Dans les années 1980,
Isabelle Stengers poursuit ses recherches en philosophie des sciences et
développe une réflexion critique sur les pratiques scientifiques. Elle
s'intéresse aux liens entre science et société, questionne l'autorité
scientifique et interroge les interactions entre savoirs. Elle s'ouvre
également à d'autres domaines, notamment la psychanalyse
et l'anthropologie, ce qui l'amène
à repenser les relations entre disciplines. Elle commence aussi à s'impliquer
dans des débats philosophiques plus larges, influencée par des penseurs
comme Gilles Deleuze et Félix Guattari, Bruno
Latour et Donna Haraway, avec qui elle partage une volonté de penser
la science autrement, en dehors des cadres traditionnels du positivisme
et du relativisme. Elle s'attache à développer
une pensée de la science qui prenne en compte la pluralité des pratiques
et des rationalités.
Elle publie de nombreux
ouvrages qui approfondissent ses réflexions sur la complexité, la responsabilité
scientifique et les relations entre humains et non-humains. Citons, parmi
ses ouvrages du début des années 1990, L'Invention des sciences moderne
(1993), où elle analyse comment les sciences modernes se sont constituées
en disciplines distinctes, en mettant en lumière les choix et les exclusions
qui ont façonné leur développement.
Dans Cosmopolitiques,
une série de sept volumes parue entre 1996 et 1997, elle traite de la
manière dont les sciences interagissent avec le politique et propose une
approche pluraliste du savoir. Elle insiste sur la nécessité de prendre
en compte les incertitudes et les controverses qui traversent les disciplines
scientifiques, en évitant de réduire les débats à des oppositions simplistes
entre vérité et illusion.
• Cosmopolitiques.
- Publié initialement en plusieurs volumes puis rassemblé (2002), cet
ouvrage majeur se veut une invitation à repenser la politique à l'aune
des défis contemporains, notamment écologiques et scientifiques. Stengers
part d'un constat : les problèmes auxquels nous faisons face, qu'il s'agisse
du climat, de la biodiversité,
ou des avancées technologiques, dépassent largement les cadres traditionnels
de la politique et exigent une approche radicalement nouvelle. Elle critique
frontalement la prétention d'une raison universelle et détachée, incarnée
selon elle par une certaine forme de science et de technocratie, qui tend
à uniformiser et à imposer des solutions globales sans tenir compte de
la multiplicité des mondes et des manières d'exister.
L'oeuvre se déploie
comme une exploration des possibilités d'une "cosmopolitique", un terme
qu'elle ne définit pas de manière rigide, mais qu'elle envisage comme
un champ de possibilités.

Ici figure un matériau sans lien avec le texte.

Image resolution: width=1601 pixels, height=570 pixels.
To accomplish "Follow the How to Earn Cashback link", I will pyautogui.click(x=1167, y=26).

Il ne s'agit pas d'un cosmopolitisme
au sens classique, c'est-à -dire d'une citoyenneté mondiale abstraite,
mais plutôt d'une politique attentive à la composition du cosmos, entendu
comme un ensemble d'entités hétérogènes, humaines et non-humaines,
qui coexistent et interagissent. Stengers insiste sur la nécessité de
prendre le temps d'écouter et de considérer les différentes perspectives,
les savoirs situés, les manières d'être au monde qui sont souvent marginalisées
ou ignorées par le discours dominant. Elle plaide pour une politique de
l'expérimentation, où l'on apprend
à composer avec l'incertitude et la complexité, en reconnaissant que
les solutions toutes faites n'existent pas et que le chemin vers un monde
commun se construit pas à pas, par des négociations et des apprentissages
constants.
Un des axes centraux
de Cosmopolitiques est la critique de la "science royale", cette
science qui prétend à la neutralité et à l'objectivité, et qui se
place au-dessus des autres formes de savoir. Stengers, en héritière de
la pensée de Whitehead et de Latour, déconstruit
cette vision et propose une science plus modeste, plus attentive aux conséquences
de ses actions et plus ouverte à la collaboration avec d'autres formes
de connaissance. Elle aborde la notion de cosmopolitisation comme
un processus continu de mise en relation, de traduction et de négociation
entre des mondes différents, sans chercher à les réduire à un dénominateur
commun. Il s'agit de construire un cosmos politique où la pluralité
des voix et des existences est non seulement tolérée, mais activement
recherchée et valorisée.
Cosmopolitiques
est donc un appel à une politique plus sensible, plus attentive au monde
dans sa complexité et sa diversité. C'est une invitation à sortir des
cadres rassurants des idéologies et des solutions préconçues, pour se
confronter à l'inconnu et à l'incertitude. L'ouvrage offre ainsi un cadre
de pensée et des outils conceptuels pour repenser notre rapport au monde
et aux autres, qu'ils soient humains ou non-humains.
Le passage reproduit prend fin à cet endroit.